* Exercises
[a] Write out the part of the reader comments below that starts at "Great job on" and ends at "another shot .", word for word.
[b] List every distinct emoticon code, written with a leading colon, that appears in the reader comments below.

* Given passage
■ ■ ■ ■

Eowyn is a nice name .. and thanks to The Lord of the Rings (movie) I can pronounce it :Dwhich is one of the problems I had with SOTK .. unpronouncable names .. I am such a thickhead that I find it hard to get past it. Maybe my Mum suffered from it too which might explain her incredibly simple, not to say boring, name choices :D I wouldn't want a celeb name .. one of those made-up jobs like Brentwick (combi of Chiswick & Brentford where I grew up :D) etc but oh to be called Jasmine or something! I am ALL for people fetching me cake .. if I had been a roman emperor I would definitely have employed (or I should say commanded) someone to do that for me .. (I am imagining Jo-Wilfried Tsonga in a toga now :giggle: or possibly Colin Firth though he is more difficult to imagine togarised) and woe betide anyone who brought me stem ginger cake :negative: heads would roll (I may be confusing Roman with Tudor here :D) We can only hope that I am on a reviewing roll .. however I think it unlikely to be honest .. the tennis is distracting me and then there's the brain which is quite unable to remember anything past yesterday unless severely poked and prodded. I will try though :smile:

Miss Poppy

Great job on the review ! I'm glad you were able to find a book to get your mojo to kick in a bit again . I,too,had a copy from the library a few weeks back,but took it back unopened . Haven't really been completing much of anything lately . This book sounds very good though,so will have to pick it up again at some point and give it another shot .

■ ■ ■ ■

[Records about locating elements on screens]
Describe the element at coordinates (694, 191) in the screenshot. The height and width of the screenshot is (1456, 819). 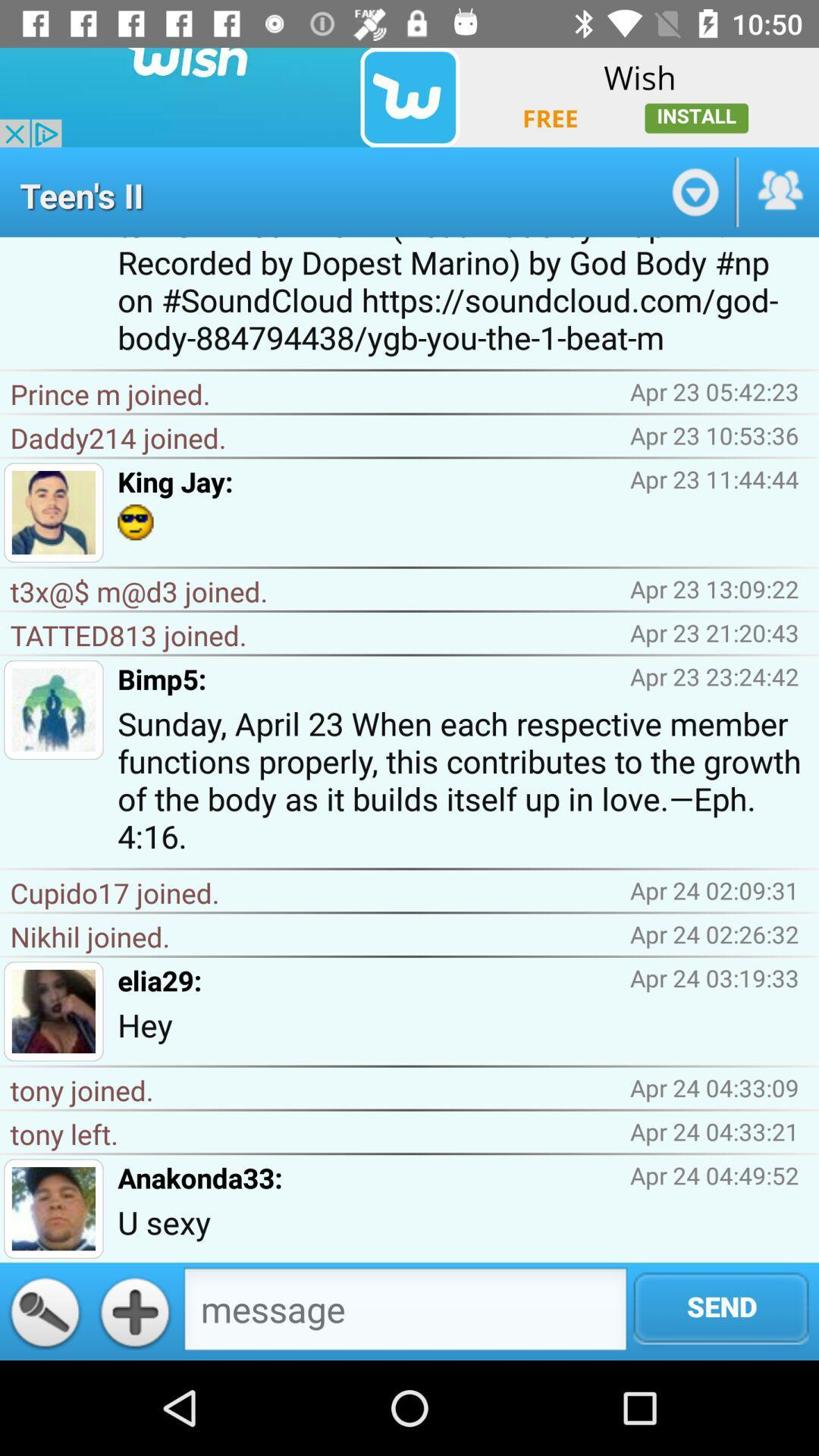
I see `the expand_more icon` at that location.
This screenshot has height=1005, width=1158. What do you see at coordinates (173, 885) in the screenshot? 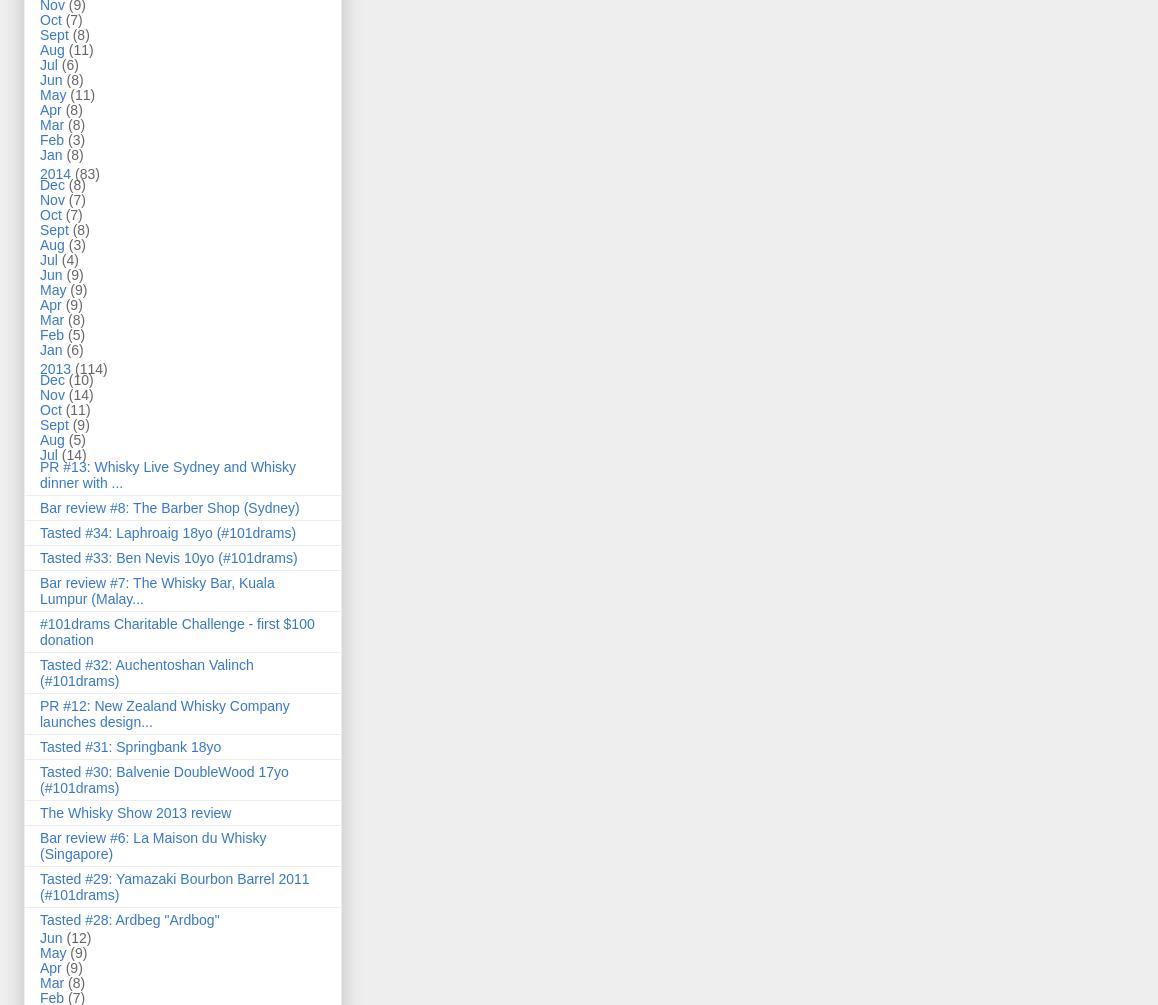
I see `'Tasted #29: Yamazaki Bourbon Barrel 2011 (#101drams)'` at bounding box center [173, 885].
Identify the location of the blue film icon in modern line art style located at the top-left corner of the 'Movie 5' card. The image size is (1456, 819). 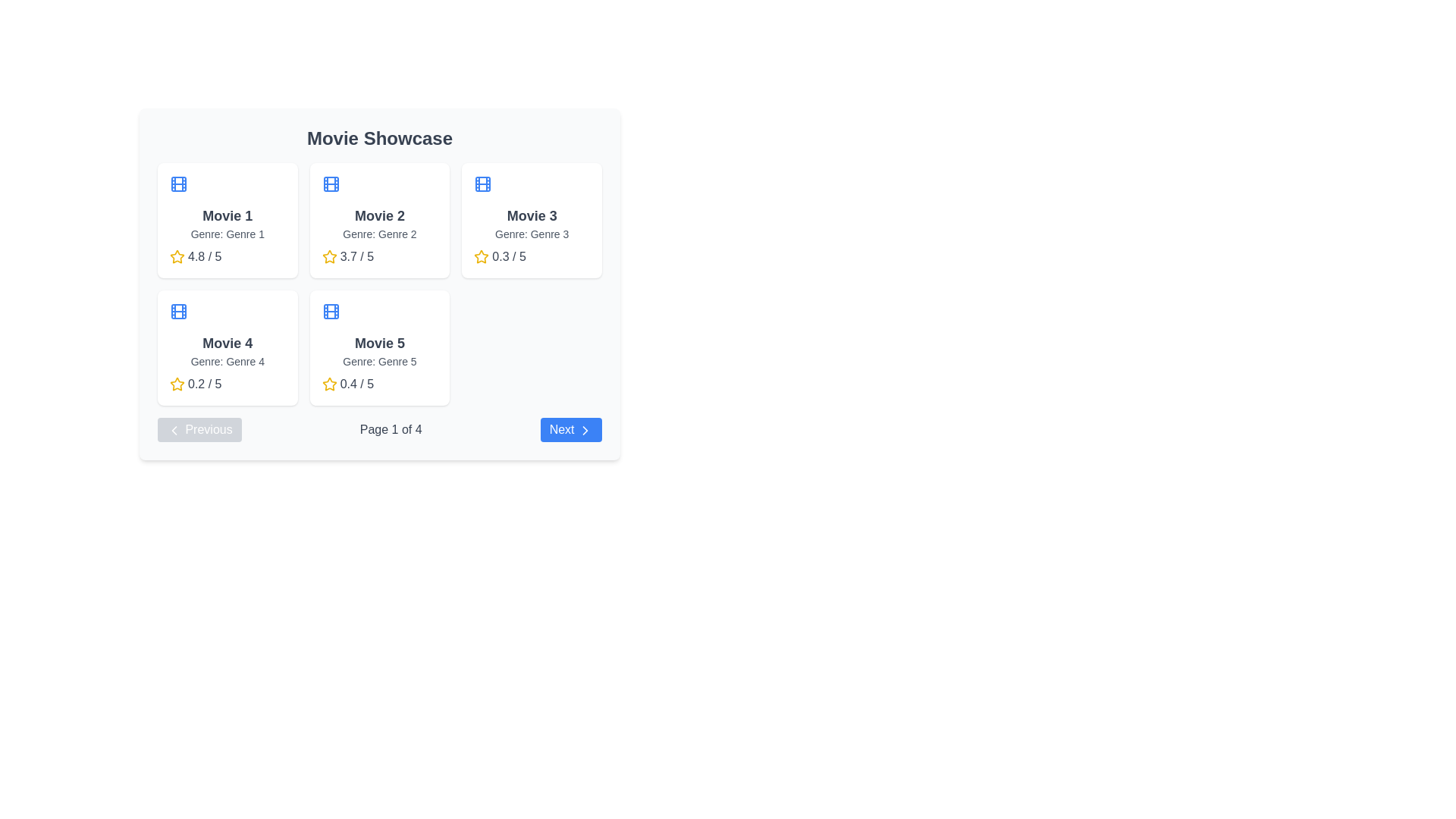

■ ■ ■ ■

* Solutions for each task
[a]
Great job on the review ! I'm glad you were able to find a book to get your mojo to kick in a bit again . I,too,had a copy from the library a few weeks back,but took it back unopened . Haven't really been completing much of anything lately . This book sounds very good though,so will have to pick it up again at some point and give it another shot .

[b]
:D
:giggle:
:negative:
:smile: